Integrating Admin User with Other Kibo Domains

Understanding how Admin User connects to other parts of Kibo helps you build more effective solutions.

Admin User + Orders Integration

When an administrator manually edits an order (e.g., adds a discount, changes the shipping address), their userId is stored in the order’s auditInfo block. This creates a clear audit trail. You can use the Admin User API to cross-reference this userId to find out who made the change (e.g., John Doe ([email protected])).

Admin User + Catalog Data Integration

Similarly, every change to a product in your catalog—a price update, a new image, a changed description—is logged against the userId of the merchandiser who performed the action. This is useful for tracking down unauthorized or accidental changes.

Performance Considerations

  • Filter, Don’t Fetch: Always use the filter query parameter (filter=emailAddress eq '...') when you need a specific user or subset of users. It is vastly more performant than fetching all users and filtering them in your code.
  • Paginate Wisely: Never try to fetch thousands of users in a single API call. Use the pageSize (max 200) and startIndex parameters to loop through pages of results.
  • Cache Roles: The list of available roles (getRoles) changes infrequently. For applications that need to display roles, it’s a good practice to cache this API call’s response for a few hours to reduce redundant API traffic.

Troubleshooting Your Admin User Implementation

Reading Kibo Error Messages

Kibo’s error responses follow specific patterns.
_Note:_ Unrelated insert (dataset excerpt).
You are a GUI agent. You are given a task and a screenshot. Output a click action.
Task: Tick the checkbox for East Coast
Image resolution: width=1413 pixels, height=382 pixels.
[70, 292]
Here’s how to decode them (verified from actual API responses): 
// Actual error structure from Kibo API documentation
interface KiboApiError {
  errorCode: string;      // Specific error codes from apidocs.kibocommerce.com
  message: string;          // Error description
  correlationId: string;  // For support tracking
  // The actual error thrown by the SDK will have more properties like status and headers.
}
Common Error Codes for Admin User: (from official API documentation)
  • USER_ALREADY_EXISTS: Occurs when using createUser with an email/username that is already taken.
  • USER_NOT_FOUND: Occurs when providing an invalid userId to endpoints like updateUser, getUserRoles, or deleteUser.
  • VALIDATION_ERROR: The request body for creating or updating a user is missing required fields (e.g., emailAddress) or contains invalid data.
  • ROLE_NOT_FOUND: You tried to add or remove a roleId that does not exist.
Reference: pages/status-codes

Common Development Issues

Issue 1: 401 Unauthorized Error on Every API Call
  • Why it happens: Your API credentials in the Configuration object are incorrect, or the API key you are using does not have the required permissions (Behaviors) for the User Administration API.
  • How to fix it:
    1. Carefully verify your clientId, sharedSecret, tenantId, and authHost.
    2. In the Kibo Dev Center, check that your Application has been granted permissions like user.read, user.create, user.update, etc.
  • API Reference: pages/introduction-to-the-kccp-uis
Issue 2: Creating a user works, but assigning a role immediately after fails.
  • Why it happens: There can sometimes be a very brief replication delay between when a user is created in Kibo’s identity system and when it’s available to have a role assigned.
  • How to fix it: While rare, a simple retry mechanism with a short delay (e.g., wait 500ms and try the createUserRole call again) can make your integration more robust.
  • How to avoid it: Structure your error handling to catch failures on the role assignment step and log them for manual review or automated retry.

Debugging Checklist

When your Admin User implementation isn’t working:
  1. Verify endpoint URL matches apidocs.kibocommerce.com exactly.
  2. Confirm request body for createUser or updateUser matches the required schema in the API docs.
  3. Check authentication credentials in your Configuration object.
  4. Validate that the userId and roleId are integers, not strings or objects.
  5. Review the errorCode in the API error response - it tells you exactly what went wrong.
  6. Check your application’s permissions in the Kibo Dev Center.
  7. Ensure you are using AdminUserApi and not another client like CustomerAccountApi.